Keyifli bir uğraşı, güzel bir meraktır..
Örneğin ben hiç anlamam antikadan ve birçok kişinin de anlamadığından eminim. Zira bu pahalı olduğu kadar çok da özel bir ilgi alanıdır.
Antika merakı olan çok sevdiğim, samimi olduğum bir arkadaşımdan minik minik bilgiler edindim bu konuda..
İstenildiğinde ufak paralarla da, bu keyifli hobiyle ilgilenilebileceğini, internet aracılığıyla da antika mezatlarına katılınabildiğini ve bu kanalla da alış yapılabildiğini öğrendim kendisinden..
Onu dinledikçe daha çok ilgi duymuş olsam da bu tür eşyalara içimden bir sempati duyduğumu da anlıyorum.
Bu detaylardan sonra antika konusunda merakım arttıkça ilgim de yoğunlaşıyor..

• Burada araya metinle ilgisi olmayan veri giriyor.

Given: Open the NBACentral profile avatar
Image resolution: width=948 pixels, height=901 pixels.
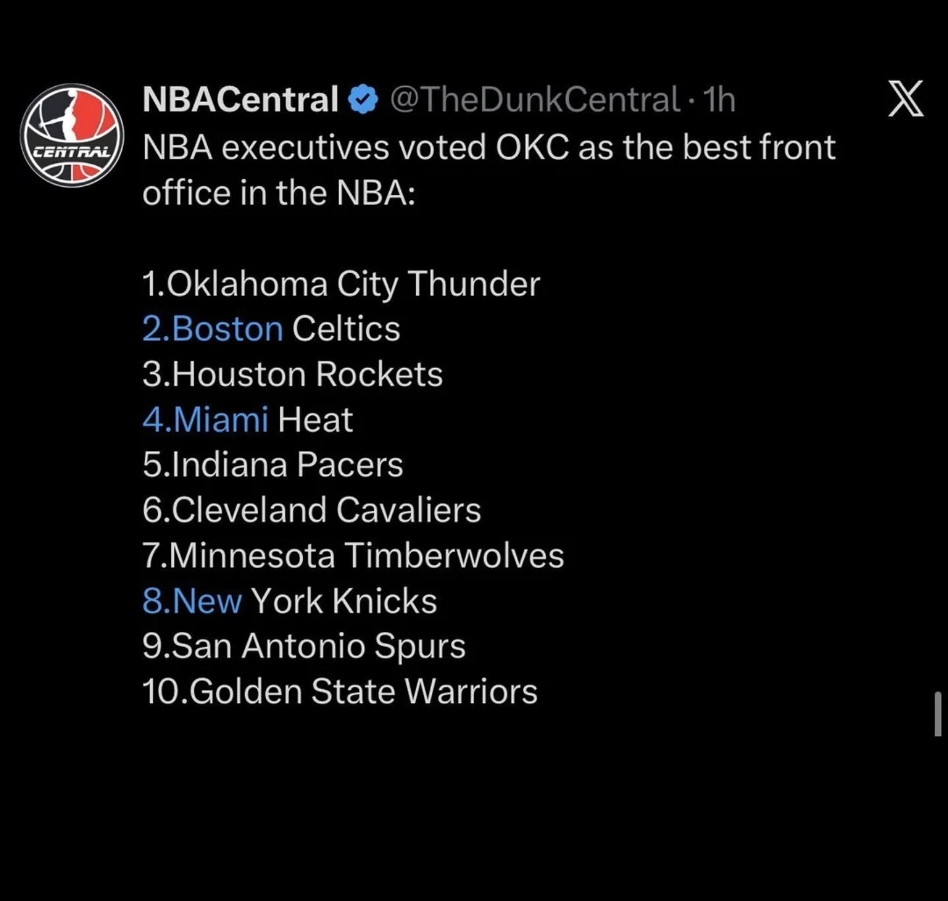Looking at the screenshot, I should click(72, 136).
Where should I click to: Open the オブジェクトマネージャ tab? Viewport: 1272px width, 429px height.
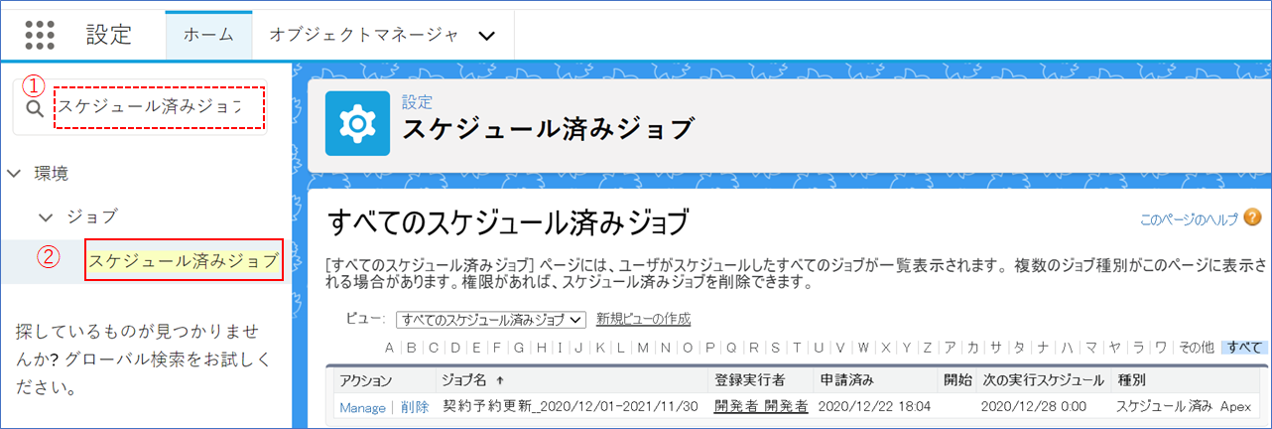coord(363,35)
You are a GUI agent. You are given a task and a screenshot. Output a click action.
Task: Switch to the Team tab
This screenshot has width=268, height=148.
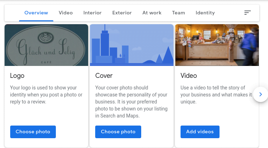pos(178,13)
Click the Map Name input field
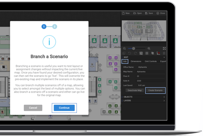Image resolution: width=203 pixels, height=136 pixels. pos(150,71)
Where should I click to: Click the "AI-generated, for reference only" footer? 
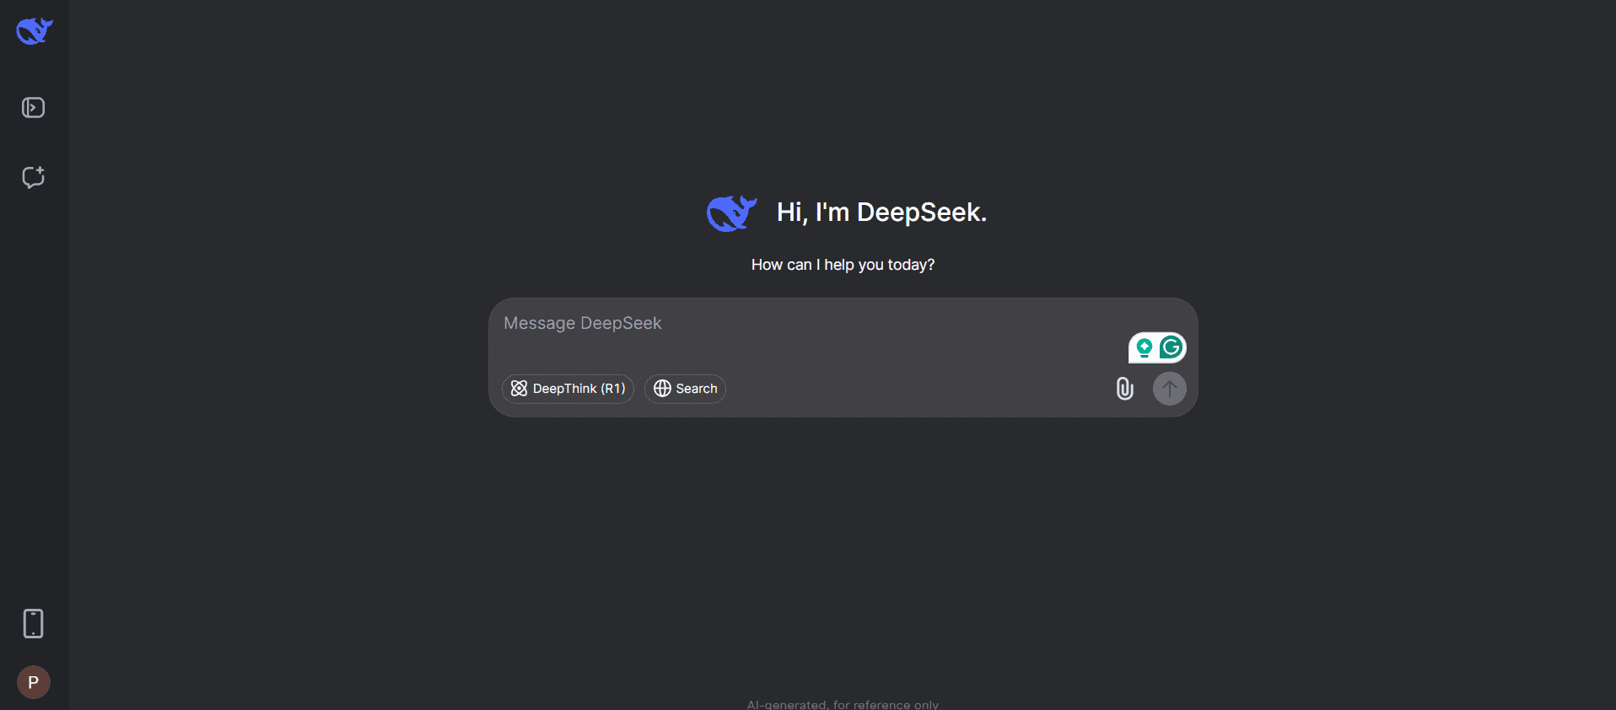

Örneğin.. Gittiğim evlerde gördüğüm bazı eşyalar eski ise dikkatimi çekiyor..
Soruyorum antika olup olmadığını.. Biliyorlar tabii ki o eşyanın öyküsünü.
Ya satın aldıklarını, ya da büyük büyük dedelerinden kalma eşyalar olduğunu söylüyorlar..
Bu eski eşyalar; antika özelliği olsun ya da olmasın mutlaka bir yaşanmışlığı olan ve bana çok mistik gelen bişey..
Bir başka arkadaşımda da o muhteşem kahve fincanları, şamdanları ilk gördüğümde de hemen gözümde canlandırmaya çalıştım. Kimbilir kimler kahve içtiler bu fincanlardan..
Ağaçtan imal edilmiş oturmalığı da bulunan, “seki” denilen duvardan duvara o zamanın mobilyası geliyor gözümün önüne... Üzerinde halı yastıklar, el işi dantel ve işlemelerle bezeli bir oda, ortada bakır bir mangal.. Yerde iri iri minderler..
O mangaldaki közde pişirilen kahveler.. Ve bu fincanlarla yapılan kahve ikramı..
Biraz da belki izlediğimiz tarihi filmlerden de yola çıkarak böylesine bir manzarayı hayal edebiliyorum.
Ve o fincanları gelişigüzel kullanıp bir kenara kaldırırken; belki de, kırılsa da bugün kırıldığında üzüleceği kadar üzülmezdi insanlar.
O yıllarda belki bilinmiyordu, günümüze intikal edecek bu tarihi miras.. Manevi değerinin artacağı kadar maddi değer de kazanacağını..
Antika eşyalara ilgi duymak, bunları edinmek güzel bir hobi, merak olmakla beraber; bence bu tür şeylere ilgi duyan insanların, mutlaka ki günümüzde, çevrelerine, akraba, arkadaş ve aile bireylerine de çok değer verebilen insanlar olduğuna da inanıyorum.. Çünkü yıllar öncesi insanlara ve onların ürettiği eşyalara ilgi duyan antika meraklısı bu kişiler, mutlaka insansever tiplerdir diye de düşünüyorum.. Hatta bundan eminim.. En azından sevgili arkadaşımdan biliyorum..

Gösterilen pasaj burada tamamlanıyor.